[Stored items]
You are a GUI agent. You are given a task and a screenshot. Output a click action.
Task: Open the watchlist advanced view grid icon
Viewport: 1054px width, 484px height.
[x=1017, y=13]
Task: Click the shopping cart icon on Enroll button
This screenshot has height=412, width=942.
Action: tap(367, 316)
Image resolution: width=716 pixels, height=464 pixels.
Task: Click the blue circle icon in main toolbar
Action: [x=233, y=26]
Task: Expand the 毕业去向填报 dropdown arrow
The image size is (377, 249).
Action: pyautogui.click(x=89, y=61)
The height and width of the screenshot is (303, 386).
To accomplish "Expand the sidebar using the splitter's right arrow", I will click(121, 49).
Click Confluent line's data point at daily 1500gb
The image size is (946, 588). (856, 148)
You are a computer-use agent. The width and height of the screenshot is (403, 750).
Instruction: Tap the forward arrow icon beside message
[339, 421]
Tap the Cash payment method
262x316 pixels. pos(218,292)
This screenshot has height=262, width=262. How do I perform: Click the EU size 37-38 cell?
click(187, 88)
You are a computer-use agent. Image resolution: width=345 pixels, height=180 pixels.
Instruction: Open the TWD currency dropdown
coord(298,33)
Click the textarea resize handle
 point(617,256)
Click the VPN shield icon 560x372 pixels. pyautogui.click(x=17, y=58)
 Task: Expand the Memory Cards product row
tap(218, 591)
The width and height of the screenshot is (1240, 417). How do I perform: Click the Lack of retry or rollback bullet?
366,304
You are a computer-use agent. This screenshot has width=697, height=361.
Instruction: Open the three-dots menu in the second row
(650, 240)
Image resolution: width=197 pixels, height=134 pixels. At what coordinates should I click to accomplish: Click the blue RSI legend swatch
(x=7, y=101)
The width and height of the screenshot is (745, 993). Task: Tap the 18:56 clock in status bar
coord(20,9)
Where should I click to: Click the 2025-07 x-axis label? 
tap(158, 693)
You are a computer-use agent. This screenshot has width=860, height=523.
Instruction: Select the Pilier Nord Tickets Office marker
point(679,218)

### TASK DETAILS
All the records above are to be reproduced exactly.

### YOUR SOLUTION
You are a GUI agent. You are given a task and a screenshot. Output a click action.
Task: Open the watchlist advanced view grid icon
Viewport: 1054px width, 484px height.
[x=1017, y=13]
Task: Click the shopping cart icon on Enroll button
This screenshot has height=412, width=942.
Action: tap(367, 316)
Image resolution: width=716 pixels, height=464 pixels.
Task: Click the blue circle icon in main toolbar
Action: [x=233, y=26]
Task: Expand the 毕业去向填报 dropdown arrow
The image size is (377, 249).
Action: pyautogui.click(x=89, y=61)
The height and width of the screenshot is (303, 386).
To accomplish "Expand the sidebar using the splitter's right arrow", I will click(121, 49).
Click Confluent line's data point at daily 1500gb
The image size is (946, 588). (856, 148)
You are a computer-use agent. The width and height of the screenshot is (403, 750).
Instruction: Tap the forward arrow icon beside message
[339, 421]
Tap the Cash payment method
262x316 pixels. pos(218,292)
This screenshot has height=262, width=262. How do I perform: Click the EU size 37-38 cell?
click(187, 88)
You are a computer-use agent. Image resolution: width=345 pixels, height=180 pixels.
Instruction: Open the TWD currency dropdown
coord(298,33)
Click the textarea resize handle
 point(617,256)
Click the VPN shield icon 560x372 pixels. pyautogui.click(x=17, y=58)
 Task: Expand the Memory Cards product row
tap(218, 591)
The width and height of the screenshot is (1240, 417). How do I perform: Click the Lack of retry or rollback bullet?
366,304
You are a computer-use agent. This screenshot has width=697, height=361.
Instruction: Open the three-dots menu in the second row
(650, 240)
Image resolution: width=197 pixels, height=134 pixels. At what coordinates should I click to accomplish: Click the blue RSI legend swatch
(x=7, y=101)
The width and height of the screenshot is (745, 993). Task: Tap the 18:56 clock in status bar
coord(20,9)
Where should I click to: Click the 2025-07 x-axis label? 
tap(158, 693)
You are a computer-use agent. This screenshot has width=860, height=523.
Instruction: Select the Pilier Nord Tickets Office marker
point(679,218)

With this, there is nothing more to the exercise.